Исходный текст:
- - - - -

Естественно, что вариации Мандельштама на Гумилёвскую тему обладают высокой степенью самостоятельности. Сложная семантическая структура цикла, лишенная однозначности, то соприкасается с декларацией Гумилёва, то далеко отходит от нее. Не случайно протагонист Мандельштама все время предстает перед читателем в разных ипостасях: это и поэт, и музыкант, и естествоиспытатель, и геометр, тогда как Гумилёву важен только поэт. Но даже и поэт у Мандельштама получает свой «благостный завет» в разных формах: это и «выпрямительный вздох», и «период без тягостных сносок», и «лепет», и «шестое чувство». Соглашаясь с Гумилёвым и противореча ему, Мандельштам создает собственную смысловую систему, учитывающую опыт старшего друга.

Еще один отголосок (вполне возможно — невольный) находим в отброшенном четверостишии стихотворения «Дайте Тютчеву стрекозу…» Напомним его:

А еще богохранима
На гвоздях торчит всегда
У ворот Ерусалима
Хомякова борода.

«Ворота Ерусалима» уже давно объяснены исследователями и комментаторами как цитата из Хомякова. Но стоит обратить внимание, что эта строчка является одновременно и автоцитатой, и цитатой из Гумилёва. Автоцитата — из стихотворения 1916 г. «Эта ночь непоправима…», а цитата — из чрезвычайно политически актуального и потому опасного для конца 1920 г. стихотворения Гумилёва, записанного им в альбом С. П. Ремизовой:

У ворот Иерусалима
Ангел душу ждет мою,
Я же здесь, и, Серафима
Павловна, я Вас пою.
Мне пред ангелом не стыдно,
Долго нам еще терпеть,
Целовать нам долго, видно,
Нас бичующую плеть.
Ведь и ты, о сильный ангел,
Сам виновен, потому
Что бежал разбитый Врангель
И большевики в Крыму.

- - - - -

Указания к работе:
1. Перечислите все ипостаси, в которых, согласно тексту о Мандельштаме и Гумилёве, протагонист Мандельштама предстает перед читателем.
2. В чей альбом Гумилёв записал стихотворение, которое цитируется в тексте о Мандельштаме и Гумилёве?
3. Продолжите текст о Мандельштаме и Гумилёве, начав сразу после последней приведенной в нем строки стихотворения.
Следующий далее материал никак не связан с текстом о Мандельштаме и Гумилёве.

Представленные данные:
- - - - -

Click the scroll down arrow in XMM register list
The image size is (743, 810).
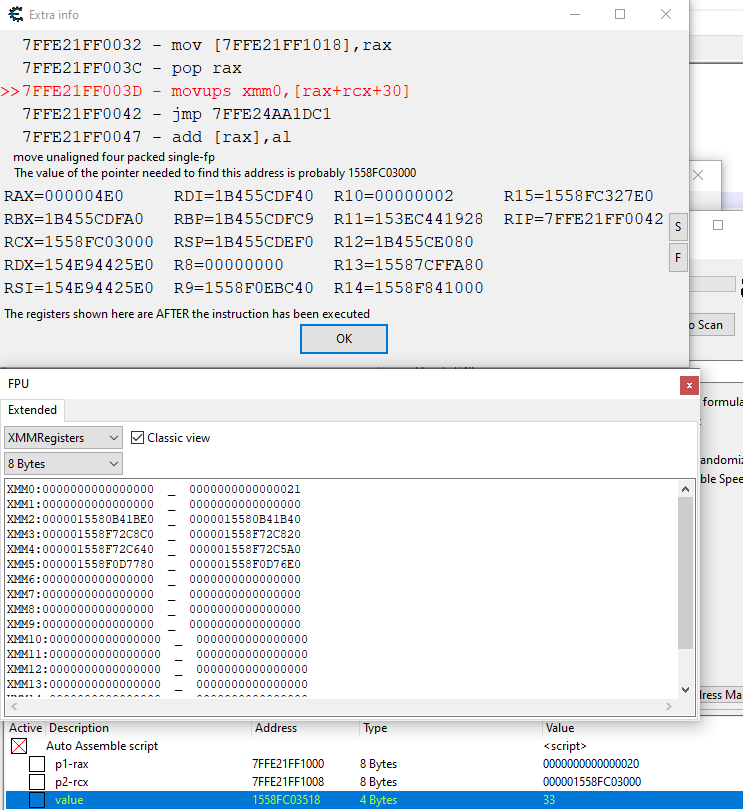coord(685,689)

- - - - -

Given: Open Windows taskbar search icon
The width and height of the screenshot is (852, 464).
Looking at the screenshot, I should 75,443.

- - - - -

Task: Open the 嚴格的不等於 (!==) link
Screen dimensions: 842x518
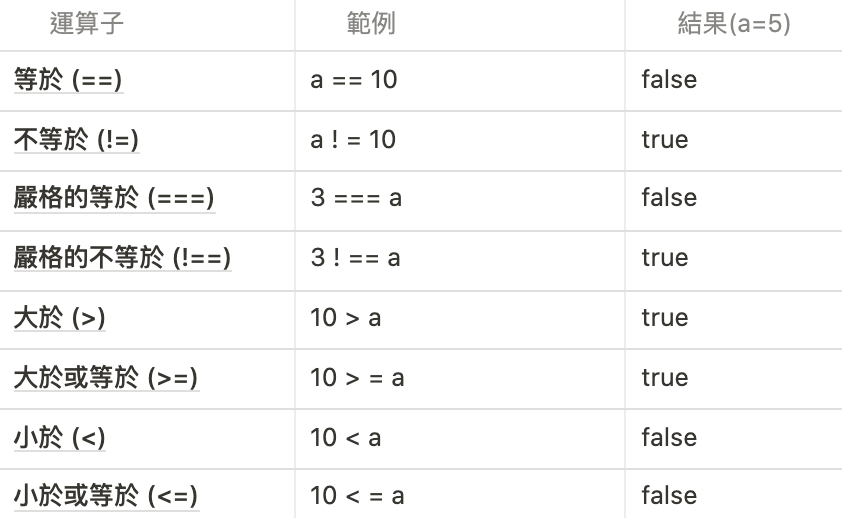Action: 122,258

- - - - -

Ответы:
1. Поэт, музыкант, естествоиспытатель, геометр.

2. В альбом С. П. Ремизовой.

3.
Гумилёвское стихотворение находилось под спудом до 1986 г., и трудно сказать, знал ли его Мандельштам. Но любопытно, что и строки Мандельштама, и строка Гумилёва имеют один и тот же вид: «У ворот Иерусалима (Ерусалима)», тогда как у Хомякова: «Из ворот Ерусалима», т. е. у него речь идет о движении, направление которого определено с предельной точностью, тогда как у поэтов XX в. движения или вообще нет, как в пародийной строфе Мандельштама, или оно лишь предполагается (У Гумилёва), или никак пространственно не определено23.

Все эти соображения можно принимать или отвергать, однако не подлежит сомнению, что в годы наибольшей политической оппозиционности Мандельштама большевистскому режиму, завершившейся написанием самоубийственного стихотворения, стихи его включают отсылку к столь же политически острому (хотя и не столь непосредственно угрожавшему жизни поэта) стихотворению Гумилёва. Очевидно, этот семантический слой полезно иметь в виду.

Обращает на себя внимание то, что с наибольшей частотой отсылки к Гумилёвским текстам случаются у Мандельштама в 1931–1932 гг., т. е. в годы, непосредственно связанные с десятилетием со дня гибели Гумилёва. Это заставляет нас с еще большим вниманием искать следы пристального чтения его поэзии.

Но начинать такое чтение, видимо, следует со стихов еще более раннего времени, — с цикла «Армения», написанного в 1930 г. Кажется довольно странным, почему здесь, в лирическом описании христианско-довременной страны так часты упоминания реалий мусульманских. После «Фаэтонщика» («На высоком перевале…») кажется несомненным, что Мандельштам вполне отдавал себе отчет, какой смысл имело для армян всего через пятнадцать лет после 1915 г. соотнесение этих двух религий. И тем не менее он считает возможным определить своего лирического героя так:

Я бестолковую жизнь, как мулла свой коран замусолил,

Время свое заморозил и крови горячей не пролил.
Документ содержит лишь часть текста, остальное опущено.